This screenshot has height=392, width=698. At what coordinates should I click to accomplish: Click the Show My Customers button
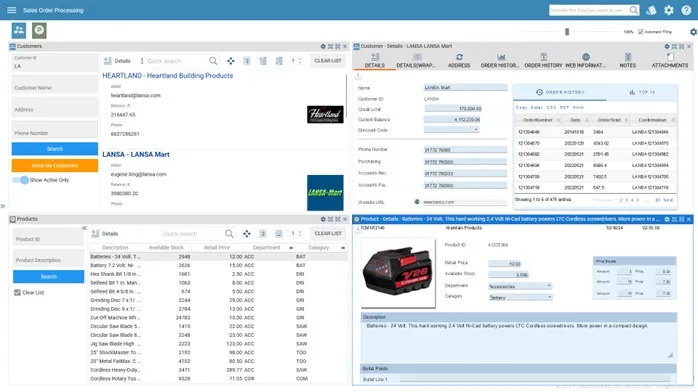(x=55, y=165)
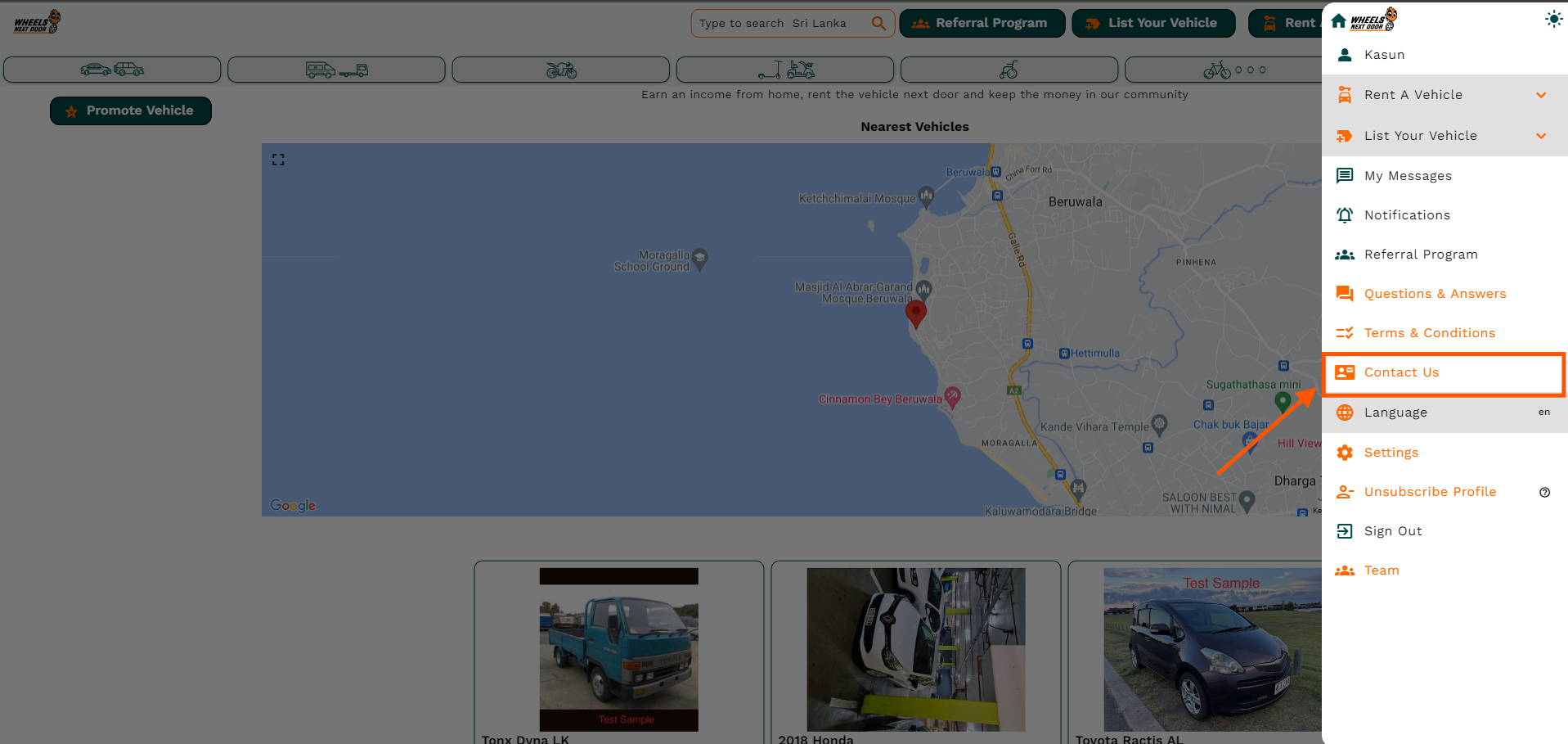This screenshot has height=744, width=1568.
Task: Open Settings with the gear icon
Action: 1345,453
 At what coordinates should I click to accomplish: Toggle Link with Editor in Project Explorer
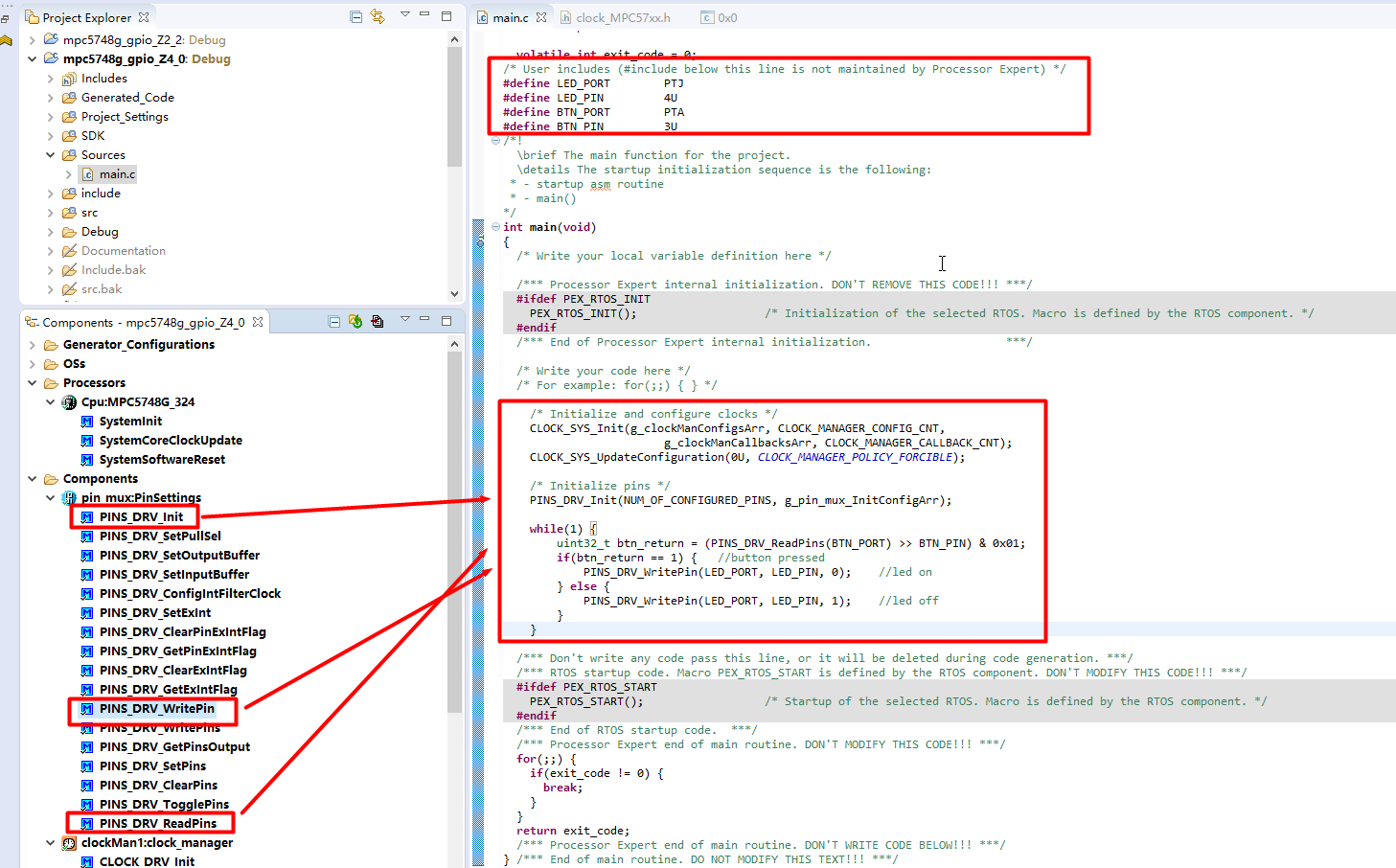(378, 16)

[Action item]: Since the copy should hold text only, set down each record exactly and leave the pictures out.

[Completed exercise]:
This screenshot has height=392, width=698. At what coordinates should I click to accomplish: Click the Show My Customers button
(x=55, y=165)
This screenshot has height=744, width=1568.
Task: Open Settings with the gear icon
Action: 1345,453
 At what coordinates should I click to accomplish: Toggle Link with Editor in Project Explorer
(378, 16)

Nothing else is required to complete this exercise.